• Work to complete:
Rewrite the entries below, swapping "drag handle" for "grip handle" and leaving all other text unchanged. Omit the pictures from your answer.

⁂

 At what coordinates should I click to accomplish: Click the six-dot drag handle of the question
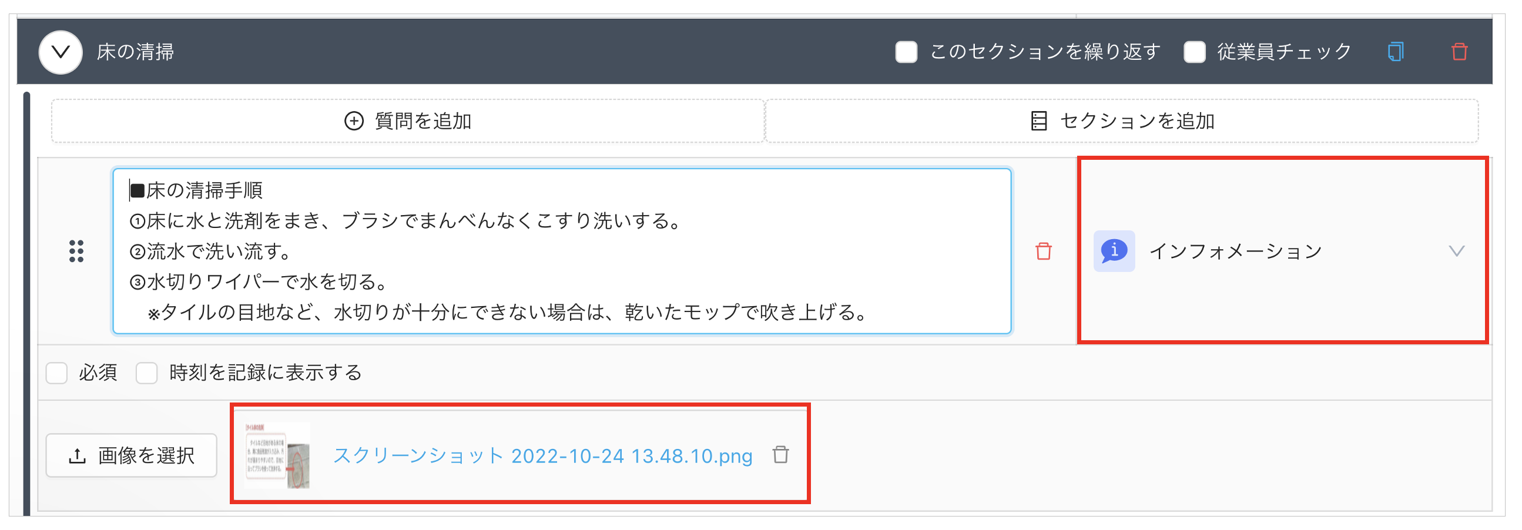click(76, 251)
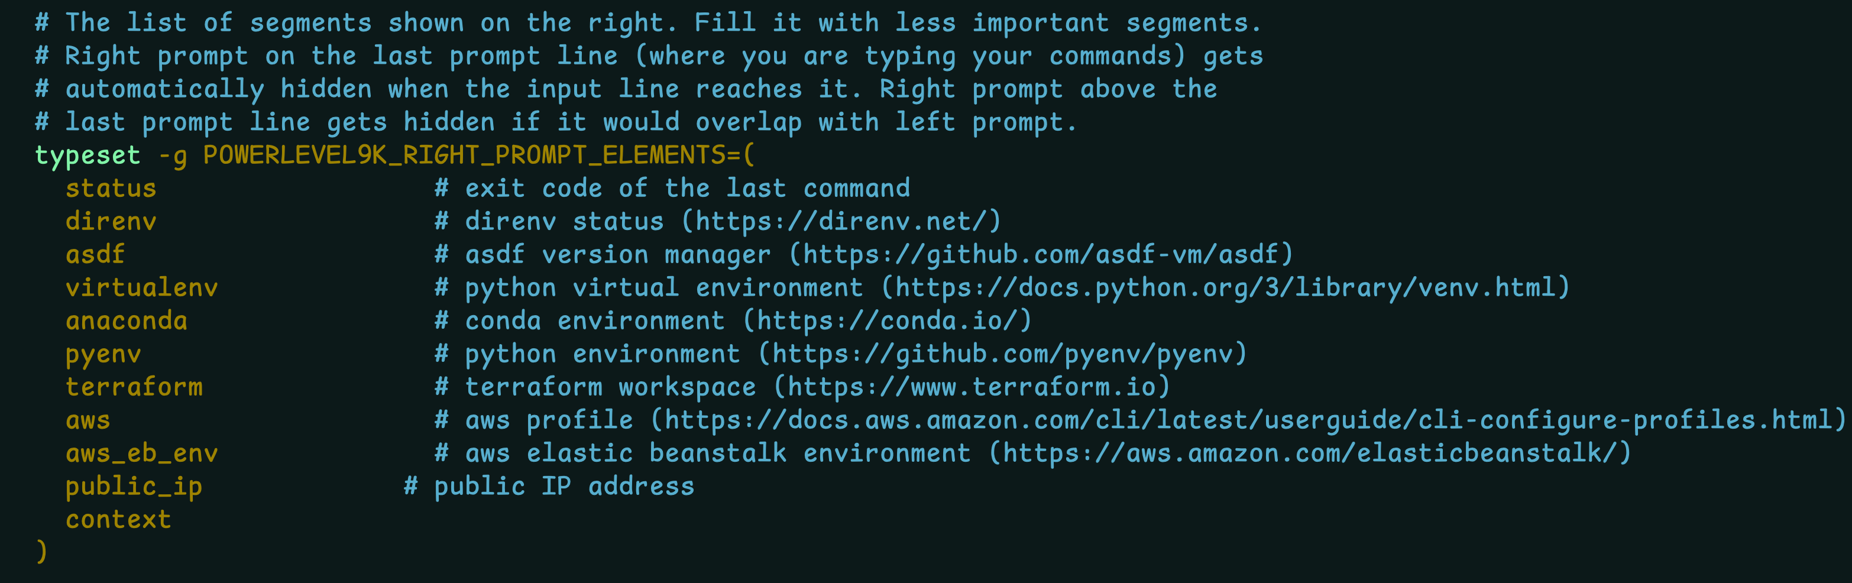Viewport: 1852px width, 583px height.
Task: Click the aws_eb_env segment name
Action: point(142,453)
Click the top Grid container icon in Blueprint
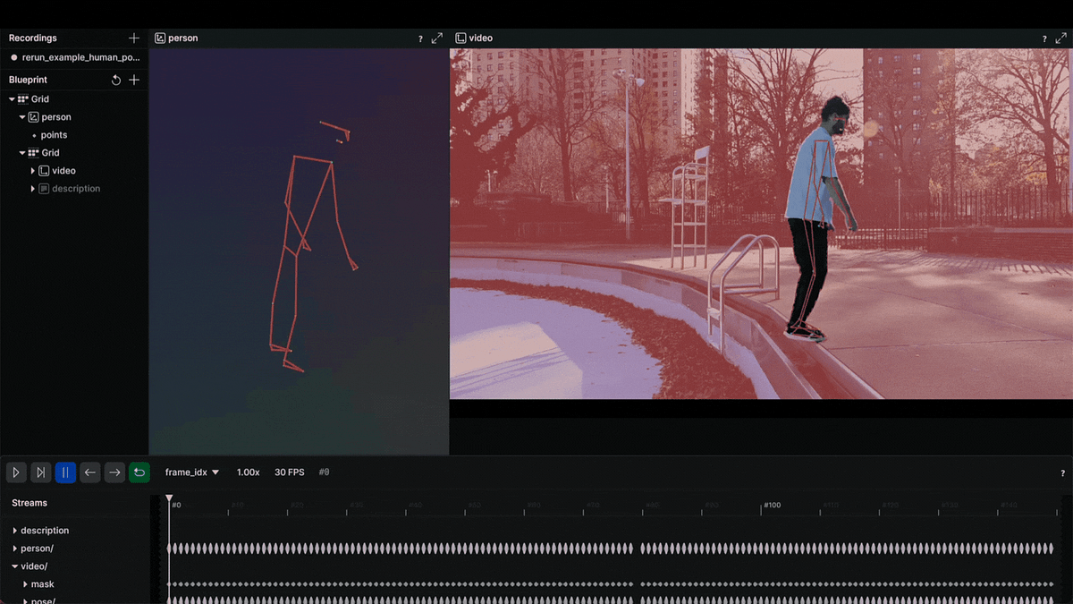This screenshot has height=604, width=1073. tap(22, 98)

⁂

• Solved exercise:
 At what coordinates should I click to accomplish: Click the six-dot grip handle of the question
click(76, 251)
Viewport: 1852px width, 583px height.
Task: Click the aws_eb_env segment name
Action: point(142,453)
Click the top Grid container icon in Blueprint
This screenshot has height=604, width=1073. tap(22, 98)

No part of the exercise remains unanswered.